Azioni da svolgere:
a) Nel testo sull'art. 416-ter c.p., di quanto aumenta la pena per chi, dopo aver accettato la promessa di voti, risulta eletto?
b) Restituisci senza modifiche le righe dell'estratto del dataset: parti dalla riga che contiene "At what coordinates should I click to accomplish: Click the Log" e fermati dopo quella che contiene "Expand the All", includendo entrambe.

Testo fornito:
· · · · ·
Nello specifico, l’art. 416 ter c.p. è una fattispecie di reato a forma vincolata in cui la condotta punibile consiste nell’accettare, in via diretta e immediata o tramite interposta persona la promessa di procacciare voti da parte di intranei a un’associazione di tipo mafioso anche straniera, o, avvalendosi della forza di intimidazione del vincolo associativo e della condizione di assoggettamento e di omertà, o fornendo la disponibilità di accontentare gli interessi e le esigenze del sodalizio mafioso.


 


Il comma terzo dell’art. 416-ter c.p., a sua volta, contempla un’aggravante speciale ad effetto speciale essendo ivi stabilito un aumento della pena pari alla metà per colui che, una volta accettata la promessa di voti, a seguito dell’accordo previsto al comma precedente, risulta essere stato eletto nella consultazione elettorale per cui è stato stipulato siffatto accordo.
· · · · ·
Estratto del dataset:
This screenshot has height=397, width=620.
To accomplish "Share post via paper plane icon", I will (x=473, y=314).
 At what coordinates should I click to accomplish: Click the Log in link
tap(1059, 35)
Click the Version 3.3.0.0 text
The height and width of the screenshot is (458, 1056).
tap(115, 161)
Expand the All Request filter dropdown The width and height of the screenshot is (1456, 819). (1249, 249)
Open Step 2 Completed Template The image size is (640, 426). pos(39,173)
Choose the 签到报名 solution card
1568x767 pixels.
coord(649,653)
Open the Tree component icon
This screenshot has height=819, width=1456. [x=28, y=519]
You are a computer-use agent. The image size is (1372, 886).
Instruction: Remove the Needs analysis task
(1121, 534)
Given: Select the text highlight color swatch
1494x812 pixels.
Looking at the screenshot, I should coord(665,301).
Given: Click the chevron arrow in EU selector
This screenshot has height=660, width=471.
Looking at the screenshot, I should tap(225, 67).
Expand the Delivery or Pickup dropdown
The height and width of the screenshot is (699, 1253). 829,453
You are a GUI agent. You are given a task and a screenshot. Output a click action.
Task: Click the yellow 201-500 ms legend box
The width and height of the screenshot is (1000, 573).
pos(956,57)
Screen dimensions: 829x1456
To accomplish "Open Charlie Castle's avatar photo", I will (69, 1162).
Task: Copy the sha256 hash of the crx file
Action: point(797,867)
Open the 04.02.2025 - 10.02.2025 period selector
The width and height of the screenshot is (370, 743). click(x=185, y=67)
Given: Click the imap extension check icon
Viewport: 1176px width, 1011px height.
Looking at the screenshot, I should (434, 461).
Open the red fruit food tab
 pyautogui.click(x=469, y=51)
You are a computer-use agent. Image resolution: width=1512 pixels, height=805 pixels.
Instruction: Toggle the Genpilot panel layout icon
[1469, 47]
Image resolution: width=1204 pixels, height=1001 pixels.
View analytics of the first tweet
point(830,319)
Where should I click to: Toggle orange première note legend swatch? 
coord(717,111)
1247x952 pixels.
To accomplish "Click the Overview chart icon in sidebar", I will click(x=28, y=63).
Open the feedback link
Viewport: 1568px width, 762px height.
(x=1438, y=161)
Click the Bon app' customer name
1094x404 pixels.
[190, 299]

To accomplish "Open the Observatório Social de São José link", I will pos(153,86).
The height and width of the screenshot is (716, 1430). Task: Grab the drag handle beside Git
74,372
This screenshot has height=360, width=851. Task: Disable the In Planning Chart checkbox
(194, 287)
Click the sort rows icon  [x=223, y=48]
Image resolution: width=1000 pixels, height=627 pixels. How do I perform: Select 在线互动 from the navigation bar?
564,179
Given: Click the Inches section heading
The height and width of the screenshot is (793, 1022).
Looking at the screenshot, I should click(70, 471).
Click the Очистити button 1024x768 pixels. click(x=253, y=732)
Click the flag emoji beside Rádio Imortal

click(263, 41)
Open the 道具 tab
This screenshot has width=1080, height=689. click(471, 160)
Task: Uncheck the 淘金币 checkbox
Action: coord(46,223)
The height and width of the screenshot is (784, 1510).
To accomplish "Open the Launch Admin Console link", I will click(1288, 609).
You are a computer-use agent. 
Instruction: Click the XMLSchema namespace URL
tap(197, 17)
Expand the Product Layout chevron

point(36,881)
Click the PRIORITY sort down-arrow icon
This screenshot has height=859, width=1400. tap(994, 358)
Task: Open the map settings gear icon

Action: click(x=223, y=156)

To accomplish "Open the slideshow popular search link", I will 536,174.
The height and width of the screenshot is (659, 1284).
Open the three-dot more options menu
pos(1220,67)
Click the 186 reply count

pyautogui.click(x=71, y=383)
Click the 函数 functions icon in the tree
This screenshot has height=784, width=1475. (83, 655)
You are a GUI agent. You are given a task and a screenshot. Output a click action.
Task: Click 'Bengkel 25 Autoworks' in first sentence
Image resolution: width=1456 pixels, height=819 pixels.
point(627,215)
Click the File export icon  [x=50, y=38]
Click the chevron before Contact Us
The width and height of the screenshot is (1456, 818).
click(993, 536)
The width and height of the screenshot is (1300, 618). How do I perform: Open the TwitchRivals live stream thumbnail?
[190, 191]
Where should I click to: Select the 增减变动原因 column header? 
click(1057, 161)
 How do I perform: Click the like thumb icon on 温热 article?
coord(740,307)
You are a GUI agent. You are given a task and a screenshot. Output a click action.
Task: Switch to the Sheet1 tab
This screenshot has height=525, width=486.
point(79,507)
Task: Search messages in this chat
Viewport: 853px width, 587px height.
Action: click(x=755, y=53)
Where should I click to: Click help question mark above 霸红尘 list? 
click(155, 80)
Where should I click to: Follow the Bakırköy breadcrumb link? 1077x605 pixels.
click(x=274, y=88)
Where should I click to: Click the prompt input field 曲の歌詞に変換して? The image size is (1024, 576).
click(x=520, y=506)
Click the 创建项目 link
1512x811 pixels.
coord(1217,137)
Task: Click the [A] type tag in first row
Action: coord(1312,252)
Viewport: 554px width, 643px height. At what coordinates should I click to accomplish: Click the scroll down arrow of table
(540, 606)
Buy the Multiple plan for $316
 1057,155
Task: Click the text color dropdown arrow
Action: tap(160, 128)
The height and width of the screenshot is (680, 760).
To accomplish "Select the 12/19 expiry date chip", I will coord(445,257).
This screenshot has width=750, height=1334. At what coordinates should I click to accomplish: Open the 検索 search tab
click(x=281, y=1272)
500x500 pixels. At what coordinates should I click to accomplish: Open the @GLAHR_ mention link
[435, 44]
· · · · ·
Risposte in ordine:
a) La pena aumenta della metà.

b)
 At what coordinates should I click to accomplish: Click the Log in link
tap(1059, 35)
Click the Version 3.3.0.0 text
The height and width of the screenshot is (458, 1056).
tap(115, 161)
Expand the All Request filter dropdown The width and height of the screenshot is (1456, 819). (1249, 249)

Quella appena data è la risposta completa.